The Alert That Went to Nobody

A customer called on a Tuesday. A critical service had been down for hours. Their first question was the one that ruins your week:

“Why didn’t we get an alert?”

I had built the alerting. I knew the rules existed. I’d watched them fire in testing months ago. So my honest, confident, completely wrong answer was: “You should have.”

That’s the trap. “Should have” is what you say right before you learn something humbling about your own stack.

The investigation

First instinct: the rule didn’t fire. Easy theory, easy to check. So I pulled the alert history.

The rule fired. On time. With the right severity, the right labels, the right everything. It did its job flawlessly and then handed the alert off to… something.

┌──────────┐    ┌────────────┐    ┌──────────┐    ┌────────┐
│  RULE    │──► │  RECEIVER  │──► │ CHANNEL  │──► │ HUMAN  │
│ ✓ fired  │    │ ✓ matched  │    │  ✗ none  │    │  ✗ —   │
└──────────┘    └────────────┘    └──────────┘    └────────┘
                          the chain dies right here

The rule routed to a receiver. The receiver had a name, a config block, a place in the tree. It looked alive. And its list of channels — the email addresses, the webhook URLs, the push targets, whatever was supposed to carry the message to a person — was empty.

Not broken. Not misconfigured. Empty. The alert was delivered, perfectly, to nobody.

rule → receiver → channel → ?ALERT[ empty ]

no recipients ✗

The mail always went out. There was just no mailbox at the end of the route.

The “aha”

Here’s the part that stung. Everyone — me included — had validated the wrong layer.

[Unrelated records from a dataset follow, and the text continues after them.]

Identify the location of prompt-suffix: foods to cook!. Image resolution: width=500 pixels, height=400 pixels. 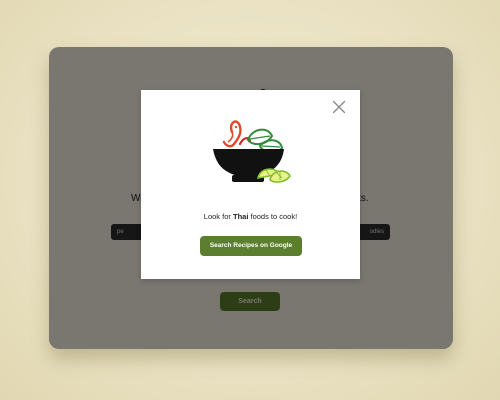
(273, 216).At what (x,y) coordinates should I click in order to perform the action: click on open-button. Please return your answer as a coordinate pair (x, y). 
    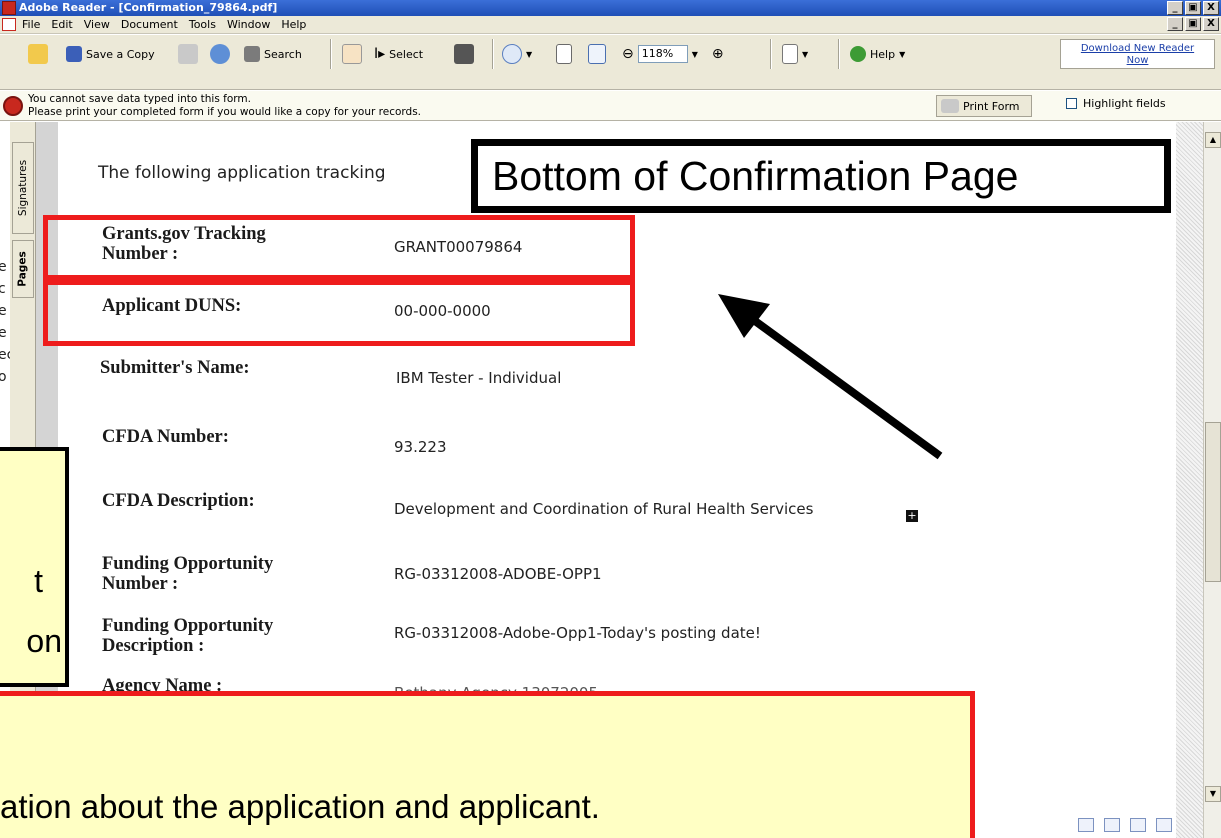
    Looking at the image, I should click on (38, 54).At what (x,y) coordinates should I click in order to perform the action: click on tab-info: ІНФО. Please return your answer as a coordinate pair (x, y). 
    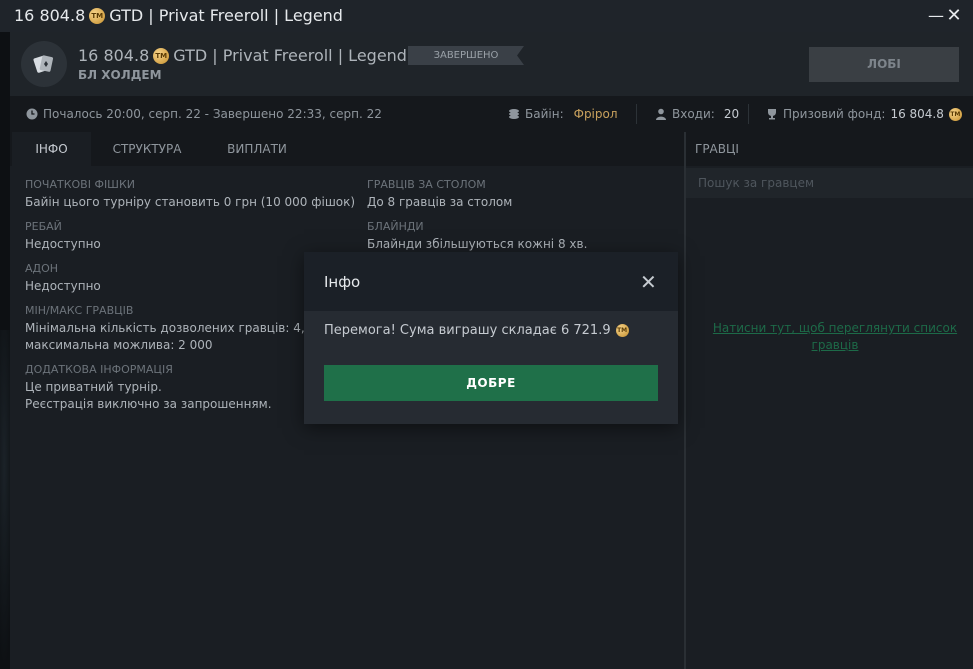
    Looking at the image, I should click on (52, 149). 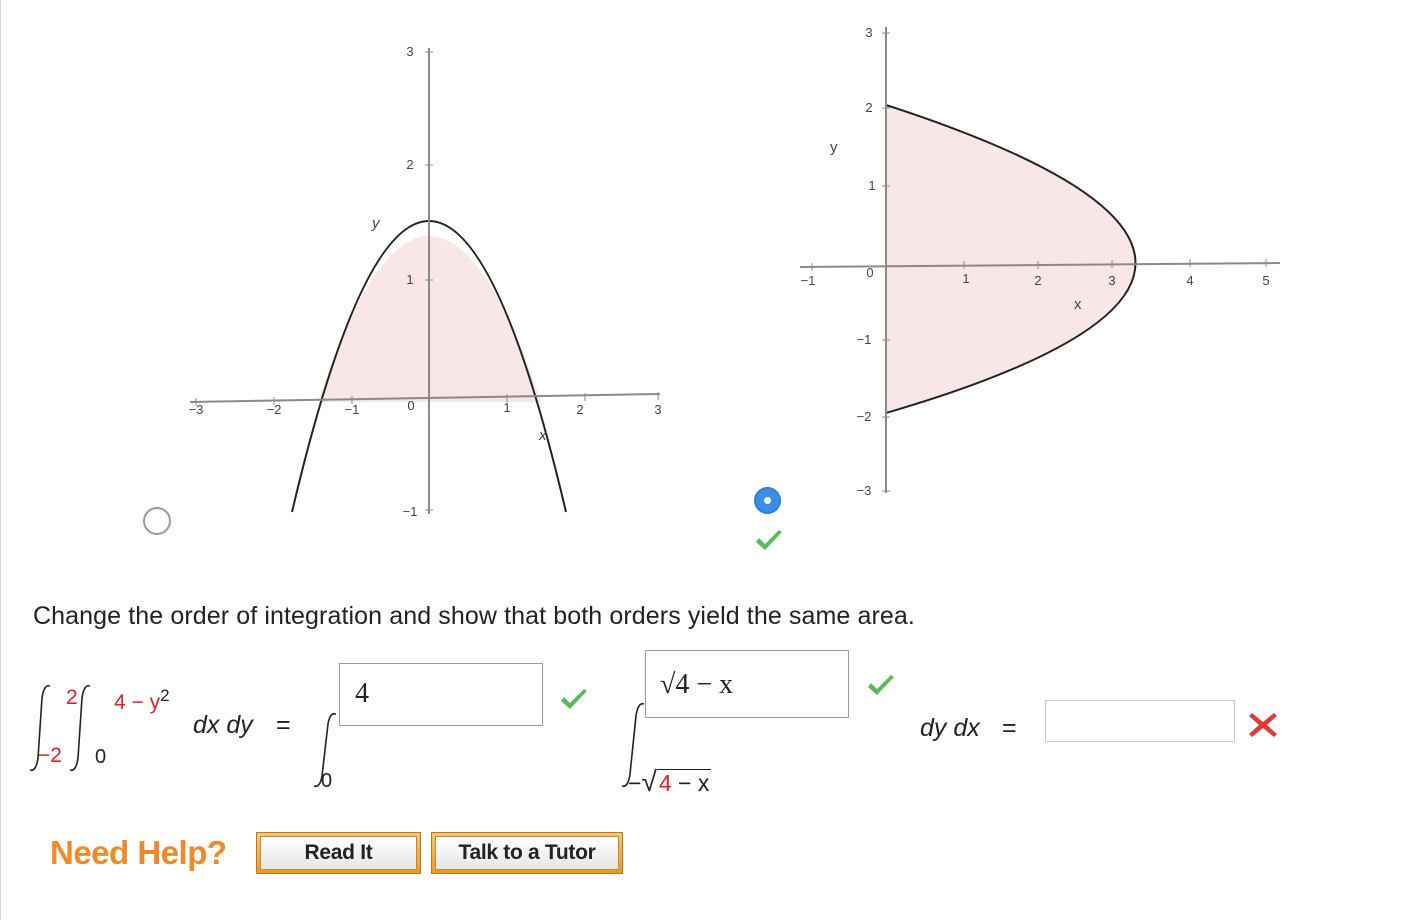 I want to click on lhs-inner-upper-base: 4 − y, so click(x=138, y=702).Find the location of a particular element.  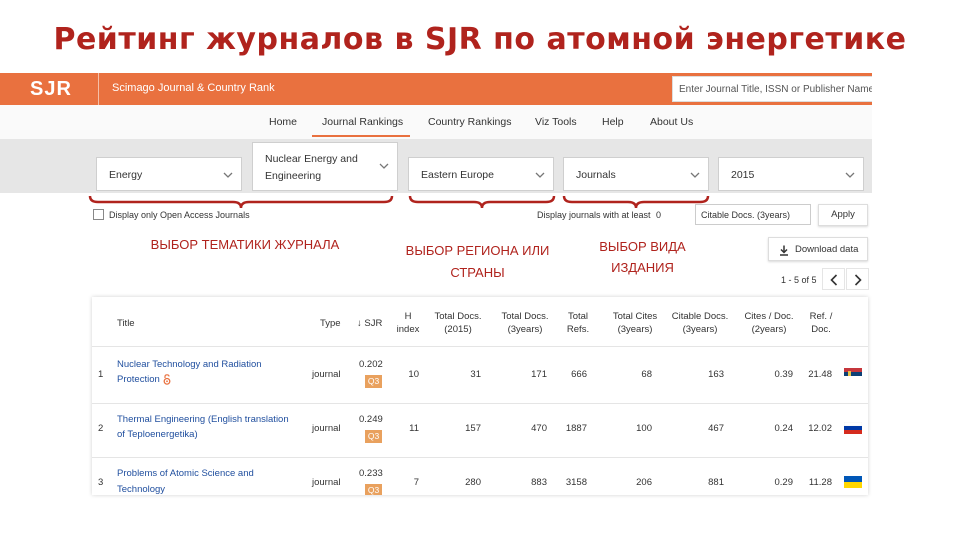

row-total-cites: 100 is located at coordinates (644, 428).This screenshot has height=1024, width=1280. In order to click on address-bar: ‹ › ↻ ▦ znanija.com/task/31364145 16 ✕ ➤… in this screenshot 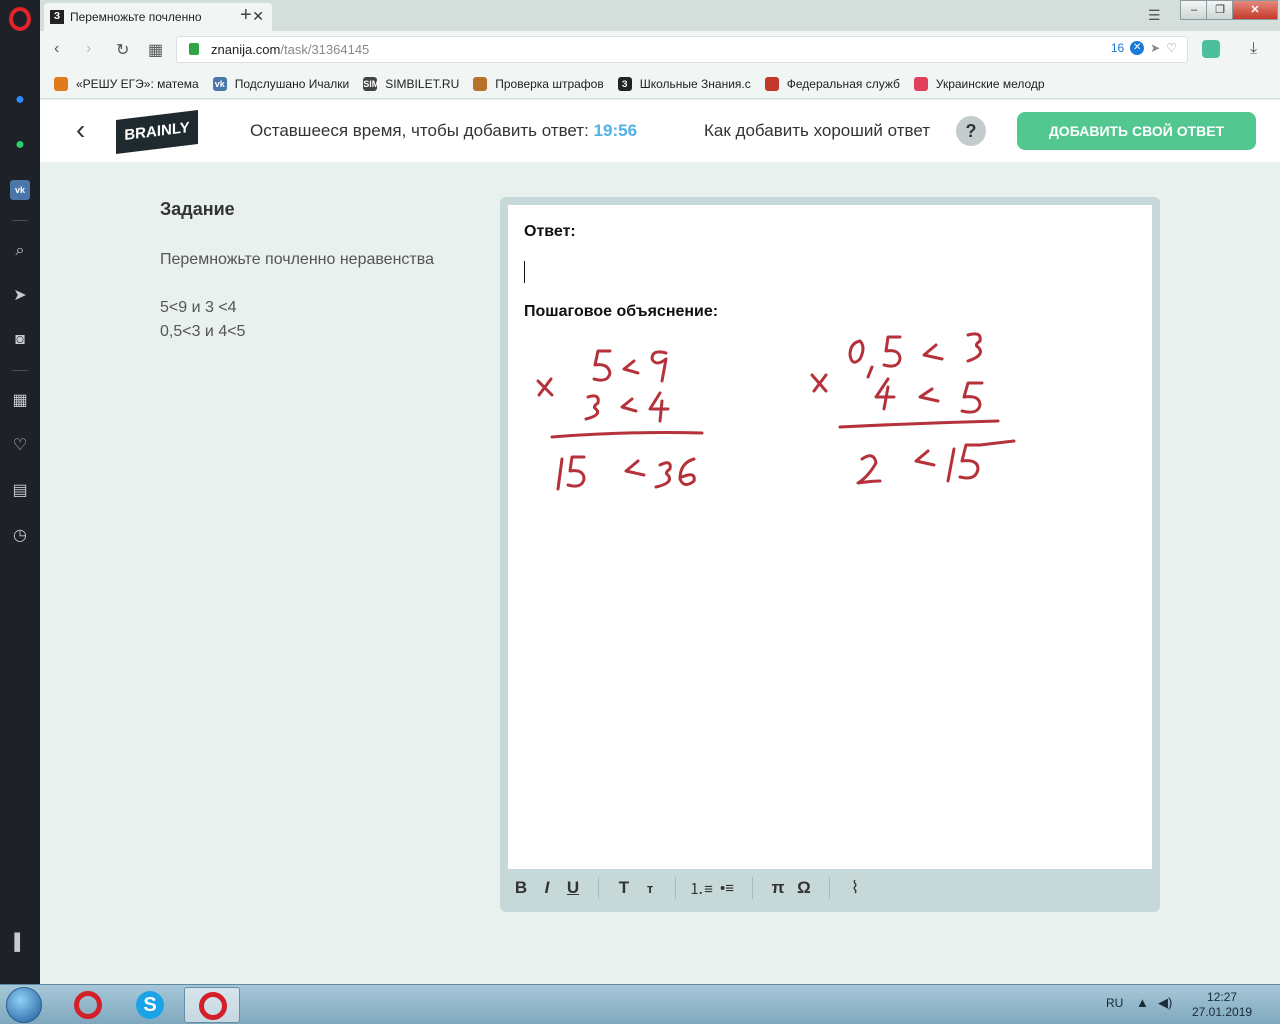, I will do `click(660, 50)`.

We tested that rules existed. We tested that rules fired. We never tested that a fired alert reached a phone, an inbox, a pager, a chat channel — a person. The chain has four links; we’d verified two and assumed the other two by vibes.

An alert is not a notification. A rule firing is not someone finding out. The gap between those two facts is exactly where this outage lived — silent, for months — manufacturing a warm, false confidence that the system “had alerting.”

It did. The alerting just talked to a wall.

The fix

Audit every receiver. Every single one needs at least one channel, and that channel has to actually reach a human or a device. No empties, no dead webhooks, no stale email lists.

Then — and this is the part people skip — add a heartbeat. A “dead-man” alert that is supposed to fire on a schedule. If it stops arriving, your delivery path is broken and you find out on purpose instead of during a customer call.

# 1. Find every receiver with an empty / missing channel list.
amtool config routes show
amtool config show | yq '.receivers[] | select(
  ([.email_configs, .webhook_configs, .pushover_configs,
    .slack_configs, .opsgenie_configs] | flatten | length) == 0
) | .name'

# 2. End-to-end test: fire a synthetic alert and confirm it lands on a device.
amtool alert add deadmans_switch \
  severity=info service=alerting \
  --annotation summary="heartbeat — if you can read this, delivery works"

# 3. The dead-man heartbeat: a rule that is ALWAYS firing on purpose.
groups:
  - name: heartbeat
    rules:
      - alert: DeadMansSwitch
        expr: vector(1)
        labels: { severity: heartbeat }
        annotations:
          summary: "Alerting pipeline is alive. Silence = it isn't."

DELIVERY CHAIN ── post-fix
  RULE ─► RECEIVER ─► CHANNEL ─► DEVICE
   ✓        ✓          ✓ (≥1)     ✓ buzzed
        + DeadMansSwitch heartbeat every 60s ►► if it goes quiet, you know

Flip the logic. A normal alert proves a problem exists. A heartbeat proves the path itself still works. You want both, because the path is the thing that fails silently.

Why it happened

Someone — possibly past me — created the receiver as a placeholder, fully intending to fill in the channels later. Later never came. The config was syntactically valid, so nothing complained. There’s no error on an empty channel list; it’s a legal, boring state.

And because the rules were visibly there, every review after that pattern-matched “alerting: configured ✓” and moved on. Nobody walked the whole chain to a buzzing phone. The placeholder calcified into production.

Takeaways

  • An alert with no destination is worse than no alert. No alerting at least keeps you honest. A dead receiver hands you false confidence and bills you for it during an outage.
  • Validate the entire chain: rule → receiver → channel → device. Verifying any single link tells you almost nothing about the link after it.
  • Test delivery, not configuration. “The rule exists” and “a human got paged” are different claims. Only the second one matters at 2 a.m.
  • Add a dead-man heartbeat. A signal that should arrive on schedule turns silent failure into a loud, on-purpose one.
  • Audit receivers for empties on a cadence. Placeholders, decommissioned inboxes, and rotted webhooks accumulate. Grep them out before they grep you.